As bad as that Orb interview was, it will always be a significant first step on my journey to professional music journalism, and of course the Ambient House feature posted today. Of course, for this new RBMA feature I spoke to Paterson; this time, we got on quite well, and these days I’m old enough, wise enough and experienced enough to “get” his sense of humour. At the end of the interview, I told him about our previous meeting. Of course, he didn’t remember, but then why would he? It was just another interview during a long and probably rather druggy tour.

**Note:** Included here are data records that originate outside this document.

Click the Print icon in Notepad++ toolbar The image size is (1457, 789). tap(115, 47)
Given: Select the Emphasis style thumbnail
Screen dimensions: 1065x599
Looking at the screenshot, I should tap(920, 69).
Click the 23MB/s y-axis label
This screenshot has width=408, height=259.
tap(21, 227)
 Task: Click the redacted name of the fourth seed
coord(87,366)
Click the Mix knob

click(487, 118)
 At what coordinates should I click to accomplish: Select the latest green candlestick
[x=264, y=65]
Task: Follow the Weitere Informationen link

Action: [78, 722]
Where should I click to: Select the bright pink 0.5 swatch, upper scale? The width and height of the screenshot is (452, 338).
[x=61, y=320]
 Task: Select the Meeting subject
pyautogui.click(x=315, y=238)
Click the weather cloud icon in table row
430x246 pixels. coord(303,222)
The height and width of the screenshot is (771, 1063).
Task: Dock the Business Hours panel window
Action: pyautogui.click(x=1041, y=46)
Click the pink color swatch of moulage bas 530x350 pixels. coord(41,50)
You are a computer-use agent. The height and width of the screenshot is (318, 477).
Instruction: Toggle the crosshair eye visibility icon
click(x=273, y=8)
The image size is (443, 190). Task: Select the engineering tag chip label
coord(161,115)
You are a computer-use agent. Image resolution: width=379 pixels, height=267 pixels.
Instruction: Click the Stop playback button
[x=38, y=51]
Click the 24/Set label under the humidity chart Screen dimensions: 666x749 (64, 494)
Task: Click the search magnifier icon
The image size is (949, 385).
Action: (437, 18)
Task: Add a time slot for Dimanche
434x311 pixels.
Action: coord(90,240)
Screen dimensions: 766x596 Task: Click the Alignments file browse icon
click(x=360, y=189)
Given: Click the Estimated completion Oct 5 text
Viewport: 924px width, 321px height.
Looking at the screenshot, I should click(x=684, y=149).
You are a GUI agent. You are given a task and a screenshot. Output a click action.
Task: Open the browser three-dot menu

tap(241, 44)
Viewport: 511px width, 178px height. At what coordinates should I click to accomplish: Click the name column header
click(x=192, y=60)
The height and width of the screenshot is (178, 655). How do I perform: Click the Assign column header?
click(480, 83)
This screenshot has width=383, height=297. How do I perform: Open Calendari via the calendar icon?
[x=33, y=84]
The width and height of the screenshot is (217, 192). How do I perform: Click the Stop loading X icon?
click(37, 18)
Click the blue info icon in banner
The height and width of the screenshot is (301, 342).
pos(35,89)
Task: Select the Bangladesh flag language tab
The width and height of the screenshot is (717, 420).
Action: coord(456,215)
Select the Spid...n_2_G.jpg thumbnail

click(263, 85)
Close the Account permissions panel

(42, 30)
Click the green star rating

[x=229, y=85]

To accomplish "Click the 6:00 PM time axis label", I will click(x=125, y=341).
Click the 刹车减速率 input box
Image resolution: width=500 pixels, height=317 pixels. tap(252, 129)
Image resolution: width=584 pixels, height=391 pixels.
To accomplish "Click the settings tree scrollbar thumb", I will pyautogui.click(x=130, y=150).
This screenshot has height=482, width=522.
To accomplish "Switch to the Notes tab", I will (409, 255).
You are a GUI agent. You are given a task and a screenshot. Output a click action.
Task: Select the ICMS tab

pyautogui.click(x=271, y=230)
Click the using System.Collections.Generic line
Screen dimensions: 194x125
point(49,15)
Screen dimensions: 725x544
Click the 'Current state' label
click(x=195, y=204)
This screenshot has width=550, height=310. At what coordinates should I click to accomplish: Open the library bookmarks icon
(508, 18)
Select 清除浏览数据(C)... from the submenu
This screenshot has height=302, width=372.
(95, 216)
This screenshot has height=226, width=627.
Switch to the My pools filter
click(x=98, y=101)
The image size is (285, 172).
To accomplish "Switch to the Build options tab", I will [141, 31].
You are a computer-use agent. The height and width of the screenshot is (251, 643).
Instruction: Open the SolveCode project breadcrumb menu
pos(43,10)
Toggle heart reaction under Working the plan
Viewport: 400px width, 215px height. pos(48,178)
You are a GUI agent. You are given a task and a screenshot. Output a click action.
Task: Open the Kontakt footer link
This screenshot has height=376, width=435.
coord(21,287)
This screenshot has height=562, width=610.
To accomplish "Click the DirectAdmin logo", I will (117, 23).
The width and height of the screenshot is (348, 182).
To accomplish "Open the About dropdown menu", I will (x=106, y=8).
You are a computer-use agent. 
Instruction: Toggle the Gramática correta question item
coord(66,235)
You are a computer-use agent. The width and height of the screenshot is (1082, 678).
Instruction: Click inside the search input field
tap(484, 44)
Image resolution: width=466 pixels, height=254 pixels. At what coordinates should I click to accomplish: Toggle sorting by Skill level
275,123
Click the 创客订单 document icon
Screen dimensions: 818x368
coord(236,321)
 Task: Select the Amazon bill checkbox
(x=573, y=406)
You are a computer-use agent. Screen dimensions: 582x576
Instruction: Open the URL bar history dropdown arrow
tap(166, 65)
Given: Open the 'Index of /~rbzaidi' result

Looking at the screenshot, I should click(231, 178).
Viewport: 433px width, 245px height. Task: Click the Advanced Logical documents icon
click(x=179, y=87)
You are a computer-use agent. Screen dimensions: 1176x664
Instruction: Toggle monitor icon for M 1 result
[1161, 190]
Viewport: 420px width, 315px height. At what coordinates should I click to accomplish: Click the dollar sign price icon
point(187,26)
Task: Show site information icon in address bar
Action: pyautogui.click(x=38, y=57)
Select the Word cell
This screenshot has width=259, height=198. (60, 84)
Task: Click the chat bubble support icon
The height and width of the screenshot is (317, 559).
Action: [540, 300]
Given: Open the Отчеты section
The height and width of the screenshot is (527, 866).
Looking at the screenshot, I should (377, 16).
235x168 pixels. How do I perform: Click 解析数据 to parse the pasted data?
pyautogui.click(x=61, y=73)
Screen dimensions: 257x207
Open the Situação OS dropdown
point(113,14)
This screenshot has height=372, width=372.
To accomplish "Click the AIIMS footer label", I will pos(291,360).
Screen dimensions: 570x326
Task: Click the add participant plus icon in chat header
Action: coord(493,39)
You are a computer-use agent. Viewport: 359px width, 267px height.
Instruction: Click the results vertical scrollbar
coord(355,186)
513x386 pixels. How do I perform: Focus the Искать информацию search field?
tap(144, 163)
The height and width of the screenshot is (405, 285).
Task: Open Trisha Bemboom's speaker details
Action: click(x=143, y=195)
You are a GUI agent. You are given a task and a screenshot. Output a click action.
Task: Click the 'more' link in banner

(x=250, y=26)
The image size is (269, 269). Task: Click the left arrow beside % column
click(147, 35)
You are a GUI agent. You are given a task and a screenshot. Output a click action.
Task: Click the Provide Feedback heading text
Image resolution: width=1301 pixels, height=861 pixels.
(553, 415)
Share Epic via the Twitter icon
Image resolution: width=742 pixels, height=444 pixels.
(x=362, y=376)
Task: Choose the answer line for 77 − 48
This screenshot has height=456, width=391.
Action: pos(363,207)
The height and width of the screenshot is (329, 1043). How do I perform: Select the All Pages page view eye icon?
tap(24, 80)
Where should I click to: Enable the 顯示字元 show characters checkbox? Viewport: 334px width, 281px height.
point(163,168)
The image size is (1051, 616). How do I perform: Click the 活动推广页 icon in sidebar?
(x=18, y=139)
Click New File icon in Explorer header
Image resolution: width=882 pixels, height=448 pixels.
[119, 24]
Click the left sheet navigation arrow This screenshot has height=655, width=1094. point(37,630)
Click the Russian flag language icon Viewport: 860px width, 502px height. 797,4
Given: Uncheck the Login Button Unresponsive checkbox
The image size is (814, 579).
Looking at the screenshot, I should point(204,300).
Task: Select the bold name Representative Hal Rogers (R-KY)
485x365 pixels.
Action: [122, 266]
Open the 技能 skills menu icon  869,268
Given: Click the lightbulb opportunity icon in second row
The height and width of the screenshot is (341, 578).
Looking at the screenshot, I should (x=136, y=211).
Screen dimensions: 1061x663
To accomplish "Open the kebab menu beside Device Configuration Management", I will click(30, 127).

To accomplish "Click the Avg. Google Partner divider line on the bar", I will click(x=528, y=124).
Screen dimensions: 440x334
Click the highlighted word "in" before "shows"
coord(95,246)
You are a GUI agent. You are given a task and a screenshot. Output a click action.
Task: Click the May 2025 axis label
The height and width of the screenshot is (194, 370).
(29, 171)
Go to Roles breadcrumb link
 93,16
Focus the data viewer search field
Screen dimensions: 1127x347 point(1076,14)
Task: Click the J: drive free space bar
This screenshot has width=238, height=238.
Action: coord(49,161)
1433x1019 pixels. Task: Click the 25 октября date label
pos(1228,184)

Working on the RBMA feature allowed me the chance to fall in love with Ambient House, and the other related styles I listened to at the time, all over again. It rekindled my passion for creating musical journeys layered up with field recordings, dub effects, odd samples and silly bits from comedy records. It was for this reason that I decided to do a mix that paid tribute to the style, and contained recorded excerpts from my interviews with Paterson, Thomas Fehlmann, Coldcut’s Matt Black, Jonah Sharp, DJ Food and Steve Hillage, amongst others. It took ages – partly because I edited and overdubbed every track included – but for the two days I spent on it (pretty much literally, as it happens), I was a teenager again, playing around with sound in a bid to emulate my Ambient House heroes.
Happily, the RBMA Radio crew really enjoyed it, and offered to host it. For that, I will always be grateful. You can listen to it here. It’s not the definitive aural story of Ambient House and the Chill Out revolution, but it definitely tells a story. I hope that you enjoy listening to it as much as I enjoyed putting it together.